The photo is missing for some reason, but there is a striking
entry about the use of Shakespeare in the Danish cartoon controversy on Kristine Steenbergh's blog, Serendipities. Here it is:
The Dutch newspaper NRC Handelsblad this week featured this photo :
The photo captures a moment in a demonstration in the Syrian capital Damascus, one of the many demonstrations protesting against the cartoons placed in the Danish newspaper Jyllands-Posten. We see a large group of male demonstrators carrying signs in Arabic, signs that I cannot read. The male protestors are captured either with their eyes closed, or looking at each other and each others’ signs. In the foreground of the picture is a woman who looks straight into the camera of Dirk-Jan Visser, press photographer at Reuters. She carries a sign that I can read, with a quotation that is immediately familiar.

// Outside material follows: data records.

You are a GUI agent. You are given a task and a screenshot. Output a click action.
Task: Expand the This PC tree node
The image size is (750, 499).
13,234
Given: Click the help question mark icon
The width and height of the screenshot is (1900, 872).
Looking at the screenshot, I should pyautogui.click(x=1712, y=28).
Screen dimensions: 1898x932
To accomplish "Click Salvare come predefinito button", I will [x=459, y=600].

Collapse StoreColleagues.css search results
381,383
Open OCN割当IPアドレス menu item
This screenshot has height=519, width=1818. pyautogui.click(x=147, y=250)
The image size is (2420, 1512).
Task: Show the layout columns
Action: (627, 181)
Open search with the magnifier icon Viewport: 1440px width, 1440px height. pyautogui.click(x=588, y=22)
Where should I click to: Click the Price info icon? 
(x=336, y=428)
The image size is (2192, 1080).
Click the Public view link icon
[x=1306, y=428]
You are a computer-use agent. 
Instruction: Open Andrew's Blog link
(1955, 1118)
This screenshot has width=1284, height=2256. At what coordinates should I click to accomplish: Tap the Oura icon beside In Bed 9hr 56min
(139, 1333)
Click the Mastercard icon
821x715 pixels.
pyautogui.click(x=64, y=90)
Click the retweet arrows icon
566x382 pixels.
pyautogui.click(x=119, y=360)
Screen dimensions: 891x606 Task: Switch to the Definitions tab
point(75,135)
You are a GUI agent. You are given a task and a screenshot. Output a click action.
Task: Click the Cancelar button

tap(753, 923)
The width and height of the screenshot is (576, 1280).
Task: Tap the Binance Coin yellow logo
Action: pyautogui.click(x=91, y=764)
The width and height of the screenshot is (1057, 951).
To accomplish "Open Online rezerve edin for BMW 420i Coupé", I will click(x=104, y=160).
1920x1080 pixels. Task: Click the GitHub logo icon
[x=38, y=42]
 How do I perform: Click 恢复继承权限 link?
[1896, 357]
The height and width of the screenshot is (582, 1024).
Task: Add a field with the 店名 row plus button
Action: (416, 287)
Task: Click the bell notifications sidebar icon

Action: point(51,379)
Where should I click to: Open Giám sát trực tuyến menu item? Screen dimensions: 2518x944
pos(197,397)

What is Shakespeare doing in Damascus? What do Marcellus’ words, spoken in the depth of night on the watchtower of Elsinore, mean in this woman’s hands? She is looking us into the eye, addressing us in English, and she speaks in the words of one of Europe’s most canonical authors. The authority – the cultural capital – of Hamlet’s canonical status is strategically entered into the demonstration, to make a point about the decadence of European culture. The Tragedy of Hamlet, Prince of Denmark is thrown back at the Western world. Shakespeare’s revenge tragedy, as a symbol of European culture, is here appropriated with a vengeance.